Mme Fleites est l’une des victimes de pornographie juvénile qui a raconté son histoire dans une enquête du « New York Times » parue en décembre dernier. Elle a raconté aux membres du comité lundi comment elle est restée traumatisée par son expérience. Les députés ont été émus jusqu’aux larmes.

Vendredi, c’était le tour des dirigeants de Pornhub de témoigner devant les parlementaires. Les deux heures qu’a duré la réunion du comité ont donné lieu à des échanges musclés.

« Qu’avez-vous à dire aux jeunes femmes qui, comme Serena, ont été victimisées sur votre site ? » a lancé le député libéral Nathaniel Erskine-Smith aux dirigeants de Pornhub.

« Je suis un père, j’ai une fille, j’ai une épouse, j’ai une mère. J’ai le cœur brisé quand j’entends ces histoires. La souffrance qu’elles ont endurée est inimaginable », a répondu M. Antoon.

Pas question, cependant, de présenter d’excuses à la jeune femme qui dit avoir eu des démêlés avec le site. « En tant qu’individu, je me sens terriblement mal pour elle. Mais en tant que corporation, nous sommes incertains […] si le contenu existait », a offert M. Tassillo.

Les histoires comme celles de Mme Fleites ont pourtant déclenché des réactions immédiates dans le monde des affaires. Suivant l’enquête du « Times », Visa et MasterCard ont décidé de ne plus autoriser l’utilisation de leurs cartes sur Pornhub.

Le site pornographique a immédiatement réagi en suspendant tout le contenu mis en ligne par des utilisateurs non vérifiés, ce qui représentait environ 80 % des vidéos mises en ligne. Maintenant, seuls les utilisateurs vérifiés, dont l’identité a été confirmée, peuvent téléverser du contenu.

« Nous avons toujours tenté d’être d’avant-garde, d’être des leaders dans la façon dont les réseaux sociaux devraient fonctionner. C’était une étape de plus dans notre évolution », s’est félicité M. Tassillo.

M. Antoon a dit qu’il reconnaît que Pornhub aurait « pu en faire plus par le passé » et qu’il doit « en faire plus dans le futur » pour lutter contre la publication de contenu illicite sur ses plateformes.

« Je veux insister sur le fait que ce type de matériel n’a pas sa place sur nos plateformes et est contraire à nos valeurs et notre modèle d’affaires. L’abus de mineurs nous fait perdre de l’argent. Cela nuit à l’image de marque que nous tentons de bâtir depuis une décennie », a-t-il insisté.

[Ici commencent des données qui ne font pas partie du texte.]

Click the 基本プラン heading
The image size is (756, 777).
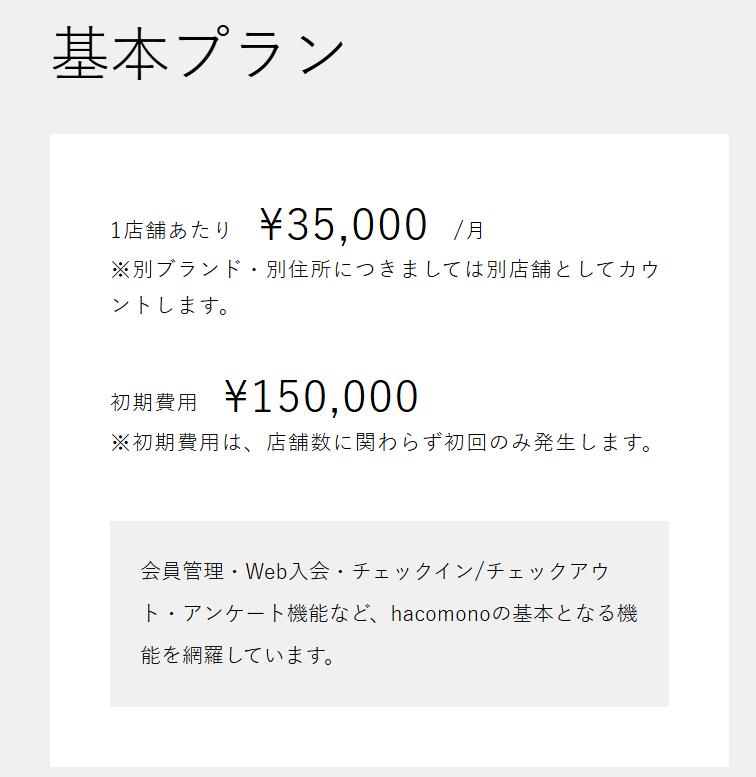(x=198, y=53)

Les témoignages des dirigeants de Pornhub n’ont pas semblé émouvoir les membres du comité.

« Je suis vraiment déçu des témoins aujourd’hui qui semblent banaliser, semblent vouloir défendre à tout prix leur entreprise. […] En tant que législateurs, on ne pourra pas garder les yeux fermés face aux dommages collatéraux », a déclaré le député conservateur Jacques Gourde.

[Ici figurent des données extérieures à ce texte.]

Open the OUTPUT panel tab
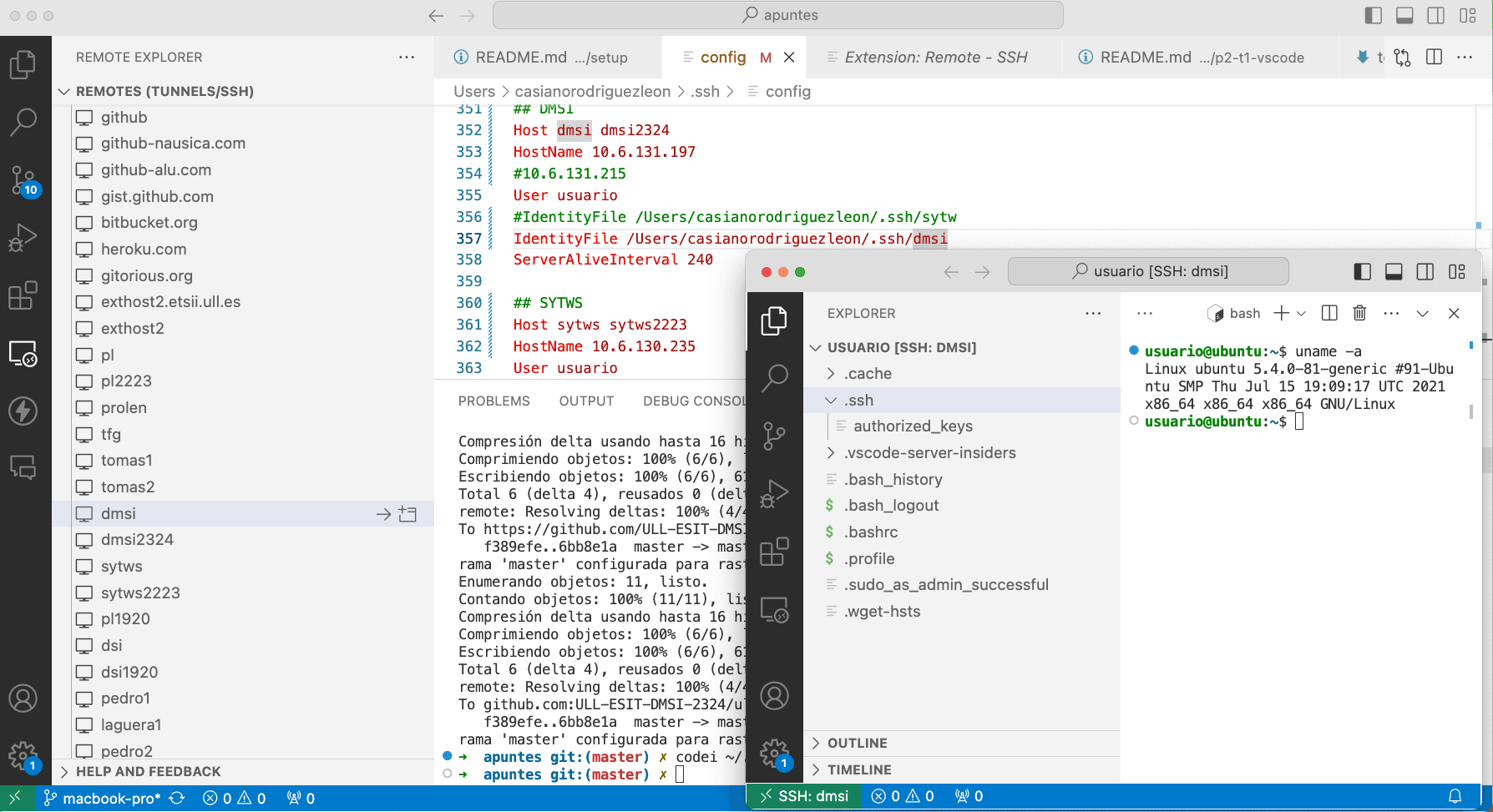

« Comment vous vous couchez le soir et vous réfléchissez à tous ces parents et toutes ces victimes-là ? […] Comment vous vivez avec ça, le fait qu’il y a des vies qui sont impactées ? » leur a lancé la bloquiste Marie-Hélène Gaudreau.

Le comité de l’éthique doit bientôt présenter un rapport au sujet de la protection de la vie privée et la réputation sur les plateformes telles que Pornhub.

Les libéraux fédéraux, de leur côté, ont promis de déposer un projet de loi pour forcer les plateformes numériques à éliminer tout contenu illégal, incluant les discours haineux, l’exploitation sexuelle de mineurs et le contenu violent ou extrémiste au début de l’année 2021.